Ribosomal protein L22 (Rpl22) controls the development of αβ lineage T cells by regulating ER stress pathways (HEM4P.239)

Abstract

Abstract While mature αβ and γδ T cells arise from a common CD4-CD8- thymocyte progenitor, the pathways controlling separation of these lineages remain poorly understood. We have identified the ribosomal protein Rpl22, a novel effector that plays a crucial role in αβ T cell development, but is dispensable for γδ T cell development. Indeed, Rpl22-deficiency selectively blocks the development of αβ T cells at the β-selection checkpoint in a p53-dependent manner. Here, we investigate the basis for p53 induction caused by Rpl22-deficiency and its restriction to αβ T cell progenitors. We found that Rpl22 can directly bind and suppress the translation of p53 mRNA, and that the absence of Rpl22 induces p53 through translational de-repression.
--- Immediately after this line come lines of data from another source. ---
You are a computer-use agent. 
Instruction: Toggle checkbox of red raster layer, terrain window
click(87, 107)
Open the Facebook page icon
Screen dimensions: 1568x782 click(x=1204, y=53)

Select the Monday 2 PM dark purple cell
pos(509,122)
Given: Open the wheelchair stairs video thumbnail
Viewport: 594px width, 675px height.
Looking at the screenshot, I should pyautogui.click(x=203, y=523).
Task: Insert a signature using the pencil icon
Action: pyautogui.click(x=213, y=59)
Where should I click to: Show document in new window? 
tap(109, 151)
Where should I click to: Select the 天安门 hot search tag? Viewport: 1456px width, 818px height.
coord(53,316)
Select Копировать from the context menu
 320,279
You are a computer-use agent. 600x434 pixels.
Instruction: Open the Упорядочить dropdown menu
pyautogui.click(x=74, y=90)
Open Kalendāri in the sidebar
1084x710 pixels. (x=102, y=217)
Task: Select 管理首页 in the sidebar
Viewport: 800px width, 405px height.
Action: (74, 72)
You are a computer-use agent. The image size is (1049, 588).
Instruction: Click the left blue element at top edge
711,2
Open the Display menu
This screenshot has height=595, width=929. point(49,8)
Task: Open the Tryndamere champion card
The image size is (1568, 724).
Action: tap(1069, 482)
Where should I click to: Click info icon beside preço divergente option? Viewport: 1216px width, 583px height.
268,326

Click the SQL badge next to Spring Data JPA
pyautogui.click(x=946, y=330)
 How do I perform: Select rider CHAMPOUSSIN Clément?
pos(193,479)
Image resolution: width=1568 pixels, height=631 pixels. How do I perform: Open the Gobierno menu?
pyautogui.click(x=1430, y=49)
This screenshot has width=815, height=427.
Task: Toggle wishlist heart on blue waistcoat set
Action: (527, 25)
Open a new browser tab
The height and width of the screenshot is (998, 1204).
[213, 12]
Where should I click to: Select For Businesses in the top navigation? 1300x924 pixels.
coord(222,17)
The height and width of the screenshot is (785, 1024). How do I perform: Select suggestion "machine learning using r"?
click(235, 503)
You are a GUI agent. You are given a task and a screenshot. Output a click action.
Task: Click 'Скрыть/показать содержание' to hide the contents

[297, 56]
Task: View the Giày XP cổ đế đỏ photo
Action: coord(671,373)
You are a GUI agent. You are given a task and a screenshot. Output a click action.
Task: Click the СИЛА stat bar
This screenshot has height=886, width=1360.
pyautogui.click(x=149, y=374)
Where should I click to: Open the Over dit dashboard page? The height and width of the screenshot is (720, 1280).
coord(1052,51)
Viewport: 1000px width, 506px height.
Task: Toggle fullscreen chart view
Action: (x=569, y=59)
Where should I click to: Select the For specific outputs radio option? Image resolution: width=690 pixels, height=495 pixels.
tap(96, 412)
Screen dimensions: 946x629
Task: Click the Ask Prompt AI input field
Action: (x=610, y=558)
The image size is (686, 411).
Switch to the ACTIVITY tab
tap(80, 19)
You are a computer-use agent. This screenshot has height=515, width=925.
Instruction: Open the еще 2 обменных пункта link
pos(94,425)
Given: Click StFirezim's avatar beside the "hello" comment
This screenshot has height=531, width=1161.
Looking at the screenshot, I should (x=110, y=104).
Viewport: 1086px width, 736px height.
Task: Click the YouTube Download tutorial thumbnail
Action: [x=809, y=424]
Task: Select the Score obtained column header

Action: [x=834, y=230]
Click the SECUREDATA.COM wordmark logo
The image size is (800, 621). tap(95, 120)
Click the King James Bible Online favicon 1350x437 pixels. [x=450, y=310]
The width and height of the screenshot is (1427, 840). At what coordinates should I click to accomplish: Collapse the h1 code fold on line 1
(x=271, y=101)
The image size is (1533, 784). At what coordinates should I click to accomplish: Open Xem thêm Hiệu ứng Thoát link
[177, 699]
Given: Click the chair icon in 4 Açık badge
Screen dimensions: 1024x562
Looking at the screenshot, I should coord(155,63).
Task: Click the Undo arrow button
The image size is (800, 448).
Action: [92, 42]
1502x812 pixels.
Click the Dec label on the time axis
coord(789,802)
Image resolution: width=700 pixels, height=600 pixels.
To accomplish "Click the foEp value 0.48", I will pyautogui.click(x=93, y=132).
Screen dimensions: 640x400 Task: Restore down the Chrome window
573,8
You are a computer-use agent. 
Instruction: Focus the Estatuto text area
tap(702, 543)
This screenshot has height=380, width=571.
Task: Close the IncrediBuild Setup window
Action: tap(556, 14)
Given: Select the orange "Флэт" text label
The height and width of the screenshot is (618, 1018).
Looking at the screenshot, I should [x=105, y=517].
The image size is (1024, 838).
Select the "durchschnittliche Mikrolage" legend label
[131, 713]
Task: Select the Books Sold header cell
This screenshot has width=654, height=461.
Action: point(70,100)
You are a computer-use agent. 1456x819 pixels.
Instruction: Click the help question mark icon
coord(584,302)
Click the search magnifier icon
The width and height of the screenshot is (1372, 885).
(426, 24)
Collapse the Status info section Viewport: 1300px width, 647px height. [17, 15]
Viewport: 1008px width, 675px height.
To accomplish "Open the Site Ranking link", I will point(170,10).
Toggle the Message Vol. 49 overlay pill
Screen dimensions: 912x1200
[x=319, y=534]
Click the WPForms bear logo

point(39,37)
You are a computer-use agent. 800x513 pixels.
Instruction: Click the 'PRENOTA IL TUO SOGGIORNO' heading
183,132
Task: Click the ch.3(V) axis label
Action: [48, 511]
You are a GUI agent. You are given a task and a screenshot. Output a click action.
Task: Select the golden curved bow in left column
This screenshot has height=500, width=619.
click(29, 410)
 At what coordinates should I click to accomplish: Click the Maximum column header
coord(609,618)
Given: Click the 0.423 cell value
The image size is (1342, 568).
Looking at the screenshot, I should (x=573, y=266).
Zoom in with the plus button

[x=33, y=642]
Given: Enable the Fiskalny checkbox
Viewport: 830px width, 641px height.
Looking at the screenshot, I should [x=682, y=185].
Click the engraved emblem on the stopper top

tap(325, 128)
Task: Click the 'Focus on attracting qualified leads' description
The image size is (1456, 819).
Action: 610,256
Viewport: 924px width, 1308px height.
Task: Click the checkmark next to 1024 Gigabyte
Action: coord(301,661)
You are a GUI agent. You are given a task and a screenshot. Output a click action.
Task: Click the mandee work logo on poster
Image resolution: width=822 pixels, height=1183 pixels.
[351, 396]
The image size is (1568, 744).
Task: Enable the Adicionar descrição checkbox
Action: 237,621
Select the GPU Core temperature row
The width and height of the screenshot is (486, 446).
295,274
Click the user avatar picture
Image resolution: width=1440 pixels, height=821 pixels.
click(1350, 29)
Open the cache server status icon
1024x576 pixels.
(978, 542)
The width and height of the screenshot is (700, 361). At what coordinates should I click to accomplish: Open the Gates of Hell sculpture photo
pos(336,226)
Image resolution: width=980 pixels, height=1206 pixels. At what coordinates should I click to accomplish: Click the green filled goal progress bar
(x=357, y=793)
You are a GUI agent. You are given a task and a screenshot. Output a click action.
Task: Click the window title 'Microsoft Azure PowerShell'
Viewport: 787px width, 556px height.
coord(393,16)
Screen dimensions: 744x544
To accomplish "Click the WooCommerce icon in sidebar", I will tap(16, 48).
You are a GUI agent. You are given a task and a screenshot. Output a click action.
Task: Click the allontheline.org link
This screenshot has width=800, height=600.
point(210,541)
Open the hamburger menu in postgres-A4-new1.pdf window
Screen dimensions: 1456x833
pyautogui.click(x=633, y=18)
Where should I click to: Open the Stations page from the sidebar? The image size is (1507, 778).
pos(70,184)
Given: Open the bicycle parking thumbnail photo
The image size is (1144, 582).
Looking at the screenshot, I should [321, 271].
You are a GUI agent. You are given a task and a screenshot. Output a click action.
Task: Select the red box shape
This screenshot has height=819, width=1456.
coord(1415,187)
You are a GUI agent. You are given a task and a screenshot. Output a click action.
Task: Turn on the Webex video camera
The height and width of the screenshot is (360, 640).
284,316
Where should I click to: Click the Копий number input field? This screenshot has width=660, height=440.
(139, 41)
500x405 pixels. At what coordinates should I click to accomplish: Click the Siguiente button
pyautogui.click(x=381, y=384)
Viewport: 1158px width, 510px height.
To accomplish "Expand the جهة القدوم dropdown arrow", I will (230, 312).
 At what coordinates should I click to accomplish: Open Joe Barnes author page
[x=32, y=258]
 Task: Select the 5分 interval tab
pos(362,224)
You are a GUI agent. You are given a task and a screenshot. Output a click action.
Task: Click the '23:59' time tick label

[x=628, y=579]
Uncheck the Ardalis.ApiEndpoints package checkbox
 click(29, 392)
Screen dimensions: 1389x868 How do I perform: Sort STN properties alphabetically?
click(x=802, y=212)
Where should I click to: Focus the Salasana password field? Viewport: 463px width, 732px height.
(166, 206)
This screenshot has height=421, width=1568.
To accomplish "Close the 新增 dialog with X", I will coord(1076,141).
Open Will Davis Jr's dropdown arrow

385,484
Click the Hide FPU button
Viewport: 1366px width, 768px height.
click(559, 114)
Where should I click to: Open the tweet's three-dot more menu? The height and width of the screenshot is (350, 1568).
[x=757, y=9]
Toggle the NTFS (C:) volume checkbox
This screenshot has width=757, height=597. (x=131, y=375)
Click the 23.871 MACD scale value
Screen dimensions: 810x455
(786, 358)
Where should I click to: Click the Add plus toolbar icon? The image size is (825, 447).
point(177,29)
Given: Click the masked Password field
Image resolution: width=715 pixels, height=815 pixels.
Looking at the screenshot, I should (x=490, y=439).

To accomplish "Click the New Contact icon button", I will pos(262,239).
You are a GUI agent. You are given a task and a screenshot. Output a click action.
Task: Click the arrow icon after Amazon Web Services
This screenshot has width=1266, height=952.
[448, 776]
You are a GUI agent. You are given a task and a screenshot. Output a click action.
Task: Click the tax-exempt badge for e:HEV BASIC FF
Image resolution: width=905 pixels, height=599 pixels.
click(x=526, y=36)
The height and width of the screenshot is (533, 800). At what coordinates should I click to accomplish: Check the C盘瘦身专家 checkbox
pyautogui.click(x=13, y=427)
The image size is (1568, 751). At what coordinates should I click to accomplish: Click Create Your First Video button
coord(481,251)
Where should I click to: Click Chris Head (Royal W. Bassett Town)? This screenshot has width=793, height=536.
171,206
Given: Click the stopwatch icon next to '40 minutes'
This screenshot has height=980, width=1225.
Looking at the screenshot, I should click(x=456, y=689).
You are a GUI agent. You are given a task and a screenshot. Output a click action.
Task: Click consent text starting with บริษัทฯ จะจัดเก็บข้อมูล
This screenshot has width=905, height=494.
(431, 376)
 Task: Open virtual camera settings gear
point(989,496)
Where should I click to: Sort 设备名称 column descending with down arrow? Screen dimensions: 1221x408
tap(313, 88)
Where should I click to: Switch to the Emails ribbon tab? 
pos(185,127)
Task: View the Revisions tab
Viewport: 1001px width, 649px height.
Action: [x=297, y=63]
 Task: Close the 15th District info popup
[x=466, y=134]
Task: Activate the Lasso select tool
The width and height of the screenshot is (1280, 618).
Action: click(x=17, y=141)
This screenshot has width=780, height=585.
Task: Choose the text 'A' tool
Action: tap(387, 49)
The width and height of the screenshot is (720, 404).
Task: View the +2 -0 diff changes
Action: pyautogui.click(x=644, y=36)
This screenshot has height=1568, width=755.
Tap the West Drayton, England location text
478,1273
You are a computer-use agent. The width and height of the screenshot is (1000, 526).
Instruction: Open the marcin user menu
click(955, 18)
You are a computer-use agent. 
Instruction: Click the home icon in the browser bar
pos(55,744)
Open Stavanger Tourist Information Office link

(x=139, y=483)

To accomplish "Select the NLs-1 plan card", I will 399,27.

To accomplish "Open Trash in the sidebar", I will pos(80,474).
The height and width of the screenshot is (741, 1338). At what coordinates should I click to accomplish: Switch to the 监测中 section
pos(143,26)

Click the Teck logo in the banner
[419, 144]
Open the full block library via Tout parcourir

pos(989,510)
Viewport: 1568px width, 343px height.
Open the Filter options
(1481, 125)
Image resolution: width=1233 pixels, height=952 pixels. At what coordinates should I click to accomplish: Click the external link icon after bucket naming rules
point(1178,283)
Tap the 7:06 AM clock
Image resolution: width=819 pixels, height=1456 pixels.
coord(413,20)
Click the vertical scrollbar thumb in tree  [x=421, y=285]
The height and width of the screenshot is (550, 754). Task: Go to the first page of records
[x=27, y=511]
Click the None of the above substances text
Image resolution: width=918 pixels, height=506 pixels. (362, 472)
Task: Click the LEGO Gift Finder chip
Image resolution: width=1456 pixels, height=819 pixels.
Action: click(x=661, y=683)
Rpl22 appears to specifically regulate p53 in αβ T cell progenitors by controlling the activity of signaling processes that induce p53, such as endoplasmic reticulum (ER) stress. αβ T cell development is dependent on the activation of ER stress responses, which are known to induce p53. Pharmacologic exacerbation of ER stress blocks development of αβ, but not γδ T cells. Moreover, Rpl22-inactivation exacerbates signals from all three known ER stress sensors (PERK, Ire1α, and ATF6). Finally, inhibiting the ER stress response mediated by PERK partially restores development of Rpl22-deficient αβ progenitors. Together, our data suggest that Rpl22 regulates αβ T cell development by controlling the physiologic ER stress upon which their development depends.